* Required action *
Return each line, exactly as given, from the one containing "Open trading bot robot icon" through the end of the entries below, and skip the rest.

[Dataset entries]
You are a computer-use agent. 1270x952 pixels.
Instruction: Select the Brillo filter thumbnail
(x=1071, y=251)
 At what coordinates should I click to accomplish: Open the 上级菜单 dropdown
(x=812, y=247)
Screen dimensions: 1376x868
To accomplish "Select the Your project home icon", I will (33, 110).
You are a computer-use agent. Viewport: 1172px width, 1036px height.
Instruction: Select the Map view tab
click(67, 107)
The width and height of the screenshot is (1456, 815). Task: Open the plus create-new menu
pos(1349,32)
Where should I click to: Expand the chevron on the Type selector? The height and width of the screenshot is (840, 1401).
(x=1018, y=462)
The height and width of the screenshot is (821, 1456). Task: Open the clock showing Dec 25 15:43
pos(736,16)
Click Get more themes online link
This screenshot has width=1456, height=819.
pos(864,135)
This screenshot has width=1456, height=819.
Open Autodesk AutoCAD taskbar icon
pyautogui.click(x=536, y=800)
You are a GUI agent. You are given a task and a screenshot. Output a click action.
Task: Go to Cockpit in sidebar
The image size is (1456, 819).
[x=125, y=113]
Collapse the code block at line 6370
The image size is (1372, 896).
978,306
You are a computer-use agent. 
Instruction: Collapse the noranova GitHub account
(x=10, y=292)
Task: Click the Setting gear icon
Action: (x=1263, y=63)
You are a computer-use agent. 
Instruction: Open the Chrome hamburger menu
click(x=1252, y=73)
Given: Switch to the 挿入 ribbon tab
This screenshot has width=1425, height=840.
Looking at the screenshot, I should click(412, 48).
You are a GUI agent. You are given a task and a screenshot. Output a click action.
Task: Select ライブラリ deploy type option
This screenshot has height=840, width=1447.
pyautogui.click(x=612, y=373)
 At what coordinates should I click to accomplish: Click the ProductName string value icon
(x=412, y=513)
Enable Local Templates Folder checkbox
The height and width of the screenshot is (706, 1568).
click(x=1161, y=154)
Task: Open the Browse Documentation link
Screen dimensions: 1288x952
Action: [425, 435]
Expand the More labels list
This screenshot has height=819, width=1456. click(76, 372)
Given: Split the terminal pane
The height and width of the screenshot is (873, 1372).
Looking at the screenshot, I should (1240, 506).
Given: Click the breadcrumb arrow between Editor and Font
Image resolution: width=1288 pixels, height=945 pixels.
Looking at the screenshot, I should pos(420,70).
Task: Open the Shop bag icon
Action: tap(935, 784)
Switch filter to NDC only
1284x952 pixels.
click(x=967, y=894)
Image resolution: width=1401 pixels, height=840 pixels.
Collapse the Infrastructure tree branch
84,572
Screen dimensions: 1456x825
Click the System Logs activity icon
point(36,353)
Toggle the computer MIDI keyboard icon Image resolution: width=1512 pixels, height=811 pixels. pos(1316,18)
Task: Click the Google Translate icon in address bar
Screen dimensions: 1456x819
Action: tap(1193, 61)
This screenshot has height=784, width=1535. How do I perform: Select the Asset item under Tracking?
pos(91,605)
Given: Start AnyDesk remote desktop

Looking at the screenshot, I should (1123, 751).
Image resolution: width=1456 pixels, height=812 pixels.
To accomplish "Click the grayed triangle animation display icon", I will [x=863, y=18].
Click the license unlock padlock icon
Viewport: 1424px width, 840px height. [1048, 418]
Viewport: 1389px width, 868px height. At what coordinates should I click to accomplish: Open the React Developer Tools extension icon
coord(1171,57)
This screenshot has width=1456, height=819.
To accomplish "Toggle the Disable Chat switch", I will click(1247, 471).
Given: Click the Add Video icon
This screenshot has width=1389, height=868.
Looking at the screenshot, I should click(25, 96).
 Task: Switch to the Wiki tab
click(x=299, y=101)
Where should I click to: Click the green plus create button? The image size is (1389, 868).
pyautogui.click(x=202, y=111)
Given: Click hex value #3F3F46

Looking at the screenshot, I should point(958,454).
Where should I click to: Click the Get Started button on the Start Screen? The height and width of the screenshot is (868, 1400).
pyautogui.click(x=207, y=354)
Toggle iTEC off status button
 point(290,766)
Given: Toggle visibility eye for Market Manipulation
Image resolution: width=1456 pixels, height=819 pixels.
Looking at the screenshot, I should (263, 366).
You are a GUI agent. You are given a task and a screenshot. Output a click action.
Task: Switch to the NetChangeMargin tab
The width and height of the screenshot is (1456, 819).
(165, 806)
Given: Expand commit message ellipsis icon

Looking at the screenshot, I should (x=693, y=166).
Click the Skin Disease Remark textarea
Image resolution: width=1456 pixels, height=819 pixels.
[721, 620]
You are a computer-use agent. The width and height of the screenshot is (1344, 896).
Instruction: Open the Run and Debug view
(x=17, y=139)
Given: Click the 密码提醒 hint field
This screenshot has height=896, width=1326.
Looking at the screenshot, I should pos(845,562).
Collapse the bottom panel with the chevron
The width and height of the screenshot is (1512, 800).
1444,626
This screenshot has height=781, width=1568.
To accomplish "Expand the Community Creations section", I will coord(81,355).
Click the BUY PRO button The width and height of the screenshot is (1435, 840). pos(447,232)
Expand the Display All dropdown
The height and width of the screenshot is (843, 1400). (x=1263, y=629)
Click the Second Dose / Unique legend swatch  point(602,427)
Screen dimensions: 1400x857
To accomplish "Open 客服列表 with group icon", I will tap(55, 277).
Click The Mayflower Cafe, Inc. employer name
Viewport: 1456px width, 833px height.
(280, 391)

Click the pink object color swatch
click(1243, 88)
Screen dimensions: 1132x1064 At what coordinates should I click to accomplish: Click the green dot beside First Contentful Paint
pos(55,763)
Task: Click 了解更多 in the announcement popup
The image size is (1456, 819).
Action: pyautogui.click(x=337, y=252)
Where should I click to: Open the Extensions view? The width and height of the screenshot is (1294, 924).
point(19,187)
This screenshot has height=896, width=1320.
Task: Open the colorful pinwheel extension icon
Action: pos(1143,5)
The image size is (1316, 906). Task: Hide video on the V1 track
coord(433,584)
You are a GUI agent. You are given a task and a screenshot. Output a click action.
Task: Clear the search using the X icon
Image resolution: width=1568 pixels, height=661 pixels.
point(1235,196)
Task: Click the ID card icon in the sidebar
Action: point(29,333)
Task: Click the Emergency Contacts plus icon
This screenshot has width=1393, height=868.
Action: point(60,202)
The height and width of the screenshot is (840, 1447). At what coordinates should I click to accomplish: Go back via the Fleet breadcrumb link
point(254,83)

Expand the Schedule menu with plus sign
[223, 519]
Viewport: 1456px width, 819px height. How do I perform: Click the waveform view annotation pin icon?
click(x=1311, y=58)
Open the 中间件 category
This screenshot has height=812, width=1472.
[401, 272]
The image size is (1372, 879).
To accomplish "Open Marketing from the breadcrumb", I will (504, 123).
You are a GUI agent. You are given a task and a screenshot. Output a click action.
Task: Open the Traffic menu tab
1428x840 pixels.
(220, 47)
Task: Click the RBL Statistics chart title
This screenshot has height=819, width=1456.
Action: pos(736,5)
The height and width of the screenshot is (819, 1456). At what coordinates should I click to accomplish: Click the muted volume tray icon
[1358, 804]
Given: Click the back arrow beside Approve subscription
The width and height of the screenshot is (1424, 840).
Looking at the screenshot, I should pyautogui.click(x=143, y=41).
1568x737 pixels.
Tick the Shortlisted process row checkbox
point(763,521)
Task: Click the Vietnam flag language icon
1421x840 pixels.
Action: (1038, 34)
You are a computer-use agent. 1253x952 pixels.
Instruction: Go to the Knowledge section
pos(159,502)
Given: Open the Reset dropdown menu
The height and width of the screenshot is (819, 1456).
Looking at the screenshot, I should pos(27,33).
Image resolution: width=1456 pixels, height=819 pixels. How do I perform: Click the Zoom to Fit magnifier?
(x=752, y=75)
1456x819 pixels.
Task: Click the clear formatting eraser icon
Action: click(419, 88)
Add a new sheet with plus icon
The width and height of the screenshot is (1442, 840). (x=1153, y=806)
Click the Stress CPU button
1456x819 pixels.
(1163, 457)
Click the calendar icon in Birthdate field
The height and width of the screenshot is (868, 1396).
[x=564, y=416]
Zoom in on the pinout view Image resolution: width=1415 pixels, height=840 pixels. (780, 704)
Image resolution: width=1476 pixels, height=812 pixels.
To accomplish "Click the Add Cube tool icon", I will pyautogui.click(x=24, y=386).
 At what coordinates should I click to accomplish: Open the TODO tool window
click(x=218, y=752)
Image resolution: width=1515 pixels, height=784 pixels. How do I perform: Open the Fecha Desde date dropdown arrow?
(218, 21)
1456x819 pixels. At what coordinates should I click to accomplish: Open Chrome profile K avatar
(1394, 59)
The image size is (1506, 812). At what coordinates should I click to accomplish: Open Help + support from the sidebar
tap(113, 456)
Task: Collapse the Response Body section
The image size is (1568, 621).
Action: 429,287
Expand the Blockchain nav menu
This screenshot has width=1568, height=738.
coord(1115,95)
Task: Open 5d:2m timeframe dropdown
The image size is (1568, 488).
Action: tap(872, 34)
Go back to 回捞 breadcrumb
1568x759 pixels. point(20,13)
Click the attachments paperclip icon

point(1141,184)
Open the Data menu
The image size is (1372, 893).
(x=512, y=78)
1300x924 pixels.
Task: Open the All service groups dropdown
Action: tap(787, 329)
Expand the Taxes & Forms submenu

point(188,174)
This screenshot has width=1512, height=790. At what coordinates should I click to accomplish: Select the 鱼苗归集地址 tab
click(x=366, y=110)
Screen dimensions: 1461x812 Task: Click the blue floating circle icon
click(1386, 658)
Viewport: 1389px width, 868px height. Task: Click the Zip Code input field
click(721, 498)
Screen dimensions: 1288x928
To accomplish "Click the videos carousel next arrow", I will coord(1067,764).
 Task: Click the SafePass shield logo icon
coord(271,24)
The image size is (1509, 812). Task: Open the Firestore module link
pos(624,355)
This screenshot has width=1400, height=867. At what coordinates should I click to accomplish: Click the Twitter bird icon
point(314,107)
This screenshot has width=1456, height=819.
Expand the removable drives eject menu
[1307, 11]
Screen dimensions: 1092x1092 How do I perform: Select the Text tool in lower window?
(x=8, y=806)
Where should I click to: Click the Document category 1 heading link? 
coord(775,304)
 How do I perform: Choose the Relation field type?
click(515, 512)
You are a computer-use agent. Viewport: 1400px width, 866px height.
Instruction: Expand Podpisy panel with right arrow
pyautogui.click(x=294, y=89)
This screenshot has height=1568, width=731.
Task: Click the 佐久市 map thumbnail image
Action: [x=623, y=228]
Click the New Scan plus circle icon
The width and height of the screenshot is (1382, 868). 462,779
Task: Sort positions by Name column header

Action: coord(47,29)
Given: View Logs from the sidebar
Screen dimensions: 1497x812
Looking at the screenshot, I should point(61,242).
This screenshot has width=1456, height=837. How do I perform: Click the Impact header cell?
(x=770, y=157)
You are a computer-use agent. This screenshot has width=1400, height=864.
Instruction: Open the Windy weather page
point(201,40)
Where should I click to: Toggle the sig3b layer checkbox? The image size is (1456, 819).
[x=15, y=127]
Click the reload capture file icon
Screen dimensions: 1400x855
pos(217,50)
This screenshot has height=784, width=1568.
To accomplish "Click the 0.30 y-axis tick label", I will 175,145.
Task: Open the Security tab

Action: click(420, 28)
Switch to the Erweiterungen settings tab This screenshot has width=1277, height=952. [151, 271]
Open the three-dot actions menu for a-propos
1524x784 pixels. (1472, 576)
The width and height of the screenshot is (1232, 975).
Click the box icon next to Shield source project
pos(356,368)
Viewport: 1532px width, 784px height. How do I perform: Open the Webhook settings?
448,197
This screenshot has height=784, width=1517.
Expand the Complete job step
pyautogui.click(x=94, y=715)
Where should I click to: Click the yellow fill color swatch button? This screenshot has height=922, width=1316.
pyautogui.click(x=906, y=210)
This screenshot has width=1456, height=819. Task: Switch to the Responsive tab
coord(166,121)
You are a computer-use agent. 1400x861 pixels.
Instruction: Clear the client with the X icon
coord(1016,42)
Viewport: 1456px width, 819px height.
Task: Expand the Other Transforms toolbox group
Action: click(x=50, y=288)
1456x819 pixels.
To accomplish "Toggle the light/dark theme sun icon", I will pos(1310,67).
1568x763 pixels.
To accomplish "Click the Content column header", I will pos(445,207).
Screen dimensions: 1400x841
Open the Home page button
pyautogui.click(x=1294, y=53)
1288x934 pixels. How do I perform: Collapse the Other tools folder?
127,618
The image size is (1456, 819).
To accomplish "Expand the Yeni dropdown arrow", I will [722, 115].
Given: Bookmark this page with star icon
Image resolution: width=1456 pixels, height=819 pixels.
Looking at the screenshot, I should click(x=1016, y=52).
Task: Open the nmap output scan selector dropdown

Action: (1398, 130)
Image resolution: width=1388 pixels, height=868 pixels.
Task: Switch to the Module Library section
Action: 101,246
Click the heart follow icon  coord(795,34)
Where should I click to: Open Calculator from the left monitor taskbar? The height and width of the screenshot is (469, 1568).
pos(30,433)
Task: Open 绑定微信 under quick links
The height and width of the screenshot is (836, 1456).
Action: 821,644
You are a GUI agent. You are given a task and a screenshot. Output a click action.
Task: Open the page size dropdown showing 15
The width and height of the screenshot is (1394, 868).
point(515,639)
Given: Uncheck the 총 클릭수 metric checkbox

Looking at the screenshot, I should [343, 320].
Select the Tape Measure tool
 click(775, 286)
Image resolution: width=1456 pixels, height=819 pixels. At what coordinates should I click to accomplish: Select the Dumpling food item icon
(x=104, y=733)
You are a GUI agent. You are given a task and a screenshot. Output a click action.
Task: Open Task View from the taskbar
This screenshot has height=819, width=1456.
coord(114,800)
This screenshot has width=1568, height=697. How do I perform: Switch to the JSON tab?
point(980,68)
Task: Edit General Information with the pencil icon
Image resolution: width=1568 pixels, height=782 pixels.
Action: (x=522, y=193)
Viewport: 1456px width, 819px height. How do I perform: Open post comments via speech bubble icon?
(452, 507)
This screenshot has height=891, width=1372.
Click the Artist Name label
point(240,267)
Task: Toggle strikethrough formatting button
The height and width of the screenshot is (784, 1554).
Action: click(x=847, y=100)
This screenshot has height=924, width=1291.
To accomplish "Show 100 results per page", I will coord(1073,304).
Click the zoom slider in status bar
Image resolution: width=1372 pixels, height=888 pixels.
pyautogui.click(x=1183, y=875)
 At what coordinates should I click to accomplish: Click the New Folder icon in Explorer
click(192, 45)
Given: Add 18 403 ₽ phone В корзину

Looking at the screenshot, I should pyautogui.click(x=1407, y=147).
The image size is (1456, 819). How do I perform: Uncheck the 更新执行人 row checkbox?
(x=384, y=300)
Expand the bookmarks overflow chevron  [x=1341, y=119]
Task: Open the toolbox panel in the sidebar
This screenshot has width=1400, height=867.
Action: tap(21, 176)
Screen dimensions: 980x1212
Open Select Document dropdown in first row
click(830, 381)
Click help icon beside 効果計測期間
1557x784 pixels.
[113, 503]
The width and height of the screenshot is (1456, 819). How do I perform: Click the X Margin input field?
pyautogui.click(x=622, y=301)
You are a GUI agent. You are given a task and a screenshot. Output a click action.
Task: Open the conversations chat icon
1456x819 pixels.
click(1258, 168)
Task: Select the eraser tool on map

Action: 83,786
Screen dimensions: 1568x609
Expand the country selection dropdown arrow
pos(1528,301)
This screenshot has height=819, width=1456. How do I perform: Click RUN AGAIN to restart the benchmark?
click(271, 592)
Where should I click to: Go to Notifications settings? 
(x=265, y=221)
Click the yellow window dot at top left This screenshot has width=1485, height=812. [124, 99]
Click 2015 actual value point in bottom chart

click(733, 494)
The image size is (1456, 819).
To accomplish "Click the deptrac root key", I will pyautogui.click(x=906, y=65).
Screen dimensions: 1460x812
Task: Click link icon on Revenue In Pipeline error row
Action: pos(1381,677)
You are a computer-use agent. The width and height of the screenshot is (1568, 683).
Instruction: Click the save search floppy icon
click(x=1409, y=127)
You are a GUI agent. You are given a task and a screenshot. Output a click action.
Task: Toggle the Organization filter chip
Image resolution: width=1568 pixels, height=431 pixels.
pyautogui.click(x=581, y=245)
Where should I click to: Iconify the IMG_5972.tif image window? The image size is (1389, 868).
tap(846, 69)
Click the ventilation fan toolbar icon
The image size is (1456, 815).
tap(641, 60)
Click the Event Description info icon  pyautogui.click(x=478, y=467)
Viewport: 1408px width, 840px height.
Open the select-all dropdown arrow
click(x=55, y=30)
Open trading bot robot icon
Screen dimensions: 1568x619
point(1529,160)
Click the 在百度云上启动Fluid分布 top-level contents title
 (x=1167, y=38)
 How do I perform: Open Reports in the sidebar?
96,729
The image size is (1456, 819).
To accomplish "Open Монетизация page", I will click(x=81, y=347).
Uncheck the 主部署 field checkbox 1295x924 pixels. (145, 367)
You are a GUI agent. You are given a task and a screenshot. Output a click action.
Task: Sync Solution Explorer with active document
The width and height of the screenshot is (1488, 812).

* Solution to the exercise *
Open trading bot robot icon
Screen dimensions: 1568x619
point(1529,160)
Click the 在百度云上启动Fluid分布 top-level contents title
 (x=1167, y=38)
 How do I perform: Open Reports in the sidebar?
96,729
The image size is (1456, 819).
To accomplish "Open Монетизация page", I will click(x=81, y=347).
Uncheck the 主部署 field checkbox 1295x924 pixels. (145, 367)
You are a GUI agent. You are given a task and a screenshot. Output a click action.
Task: Sync Solution Explorer with active document
The width and height of the screenshot is (1488, 812).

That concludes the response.